The Problem of Mustering.
When the new buildings are completed. the proposed transfers made, and a medical officer in charge permanently appointed under the Public Service Act, Mr. Connolly expects to gets good results from these lock hospitals. Much importance is attached to the bacteriological investigations now being made by Dr. Steele at Bernier Island, with a view to determining the origin and character of the malady with which the natives are afflicted. The folly of the present system of leaving to the police the responsibility of saying whether a native is or is not a subject requiring the aid of the hospitals is obvious. For whilst the force undoubtedly contains many able and earnest officers the identification and diagnosis of an obscure disease is not the proper province of any layman. And yet it is essential to the success of the Government scheme that disease should be detected and the sufferer segregated for treatment. The natives will not submit themselves voluntarily, and the station owners, though cordially sympathetic towards the Government’s efforts, seem not yet to have seen a satisfactory way of co-operating with the State. What has been recommended to the Minister is that the Government should engage a young doctor to travel through the North and North-West, examine all suspicious cases, and make arrangements for the transport to the seaboard of those who need the services of the lock hospitals. To this proposal, provided it can be proved to be practicable, Mr. Connolly is cordially favourable. The need for an efficient mustering of the diseased natives was several times impressed upon the Minister, who was assured that the sufferers are legion, and that they are spread throughout the country. Unless these natives can be collected the present hospitals, while they may slightly ameliorate existing conditions, must utterly fail as a means of eradicating the disease.
AB notes:
Another information-rich “Vindex” piece.
55c
[“The Lock Hospitals”, The Western Mail (Perth, WA), Saturday 08 April 1911, page 43]
LOCK HOSPITALS.
The Colonial Secretary (Mr. J. D. Connolly) stated that a batch of aborigines consisting of seven males and 45 females are about to be discharged from the Lock hospitals at Bernier and Dorre Islands, cured of the disease which necessitated their segregation. They will be sent back to their districts, principally Wyndnam and Derby, by the steamer Koombana this week.
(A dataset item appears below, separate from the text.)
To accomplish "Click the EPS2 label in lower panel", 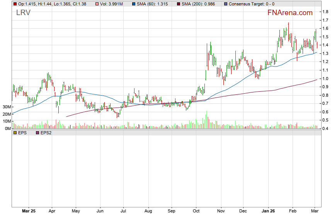I will [x=46, y=133].
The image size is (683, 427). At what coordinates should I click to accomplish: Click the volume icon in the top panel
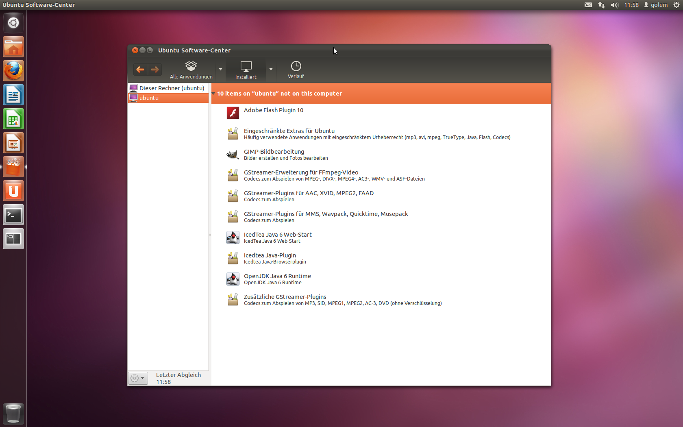pos(614,5)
The Minister explained that this would be the second lot of cured natives discharged from the hospitals. It had been found that they responded more readily to surgical than medical treatment. The surgical ward at Dorre Island had been completed, and was now in working order, and the surgical ward at Bernier leland was in course of construction Mr. Connolly expressed the opinion that the result was highly satisfactory, and amply justified the belief that the natives could be cured.
AB notes:
It is explicitly stated here that this group of 7 men and 45 women is the second repatriation from the island hospitals. But the first repatriation was in February 1910, and Mjoberg in his Bland Vilda Djur och Folk i Australien claims that a group of cured patients joined Koombana at Carnarvon on his voyage north in September/October 1910. Unlikely to be sorted out.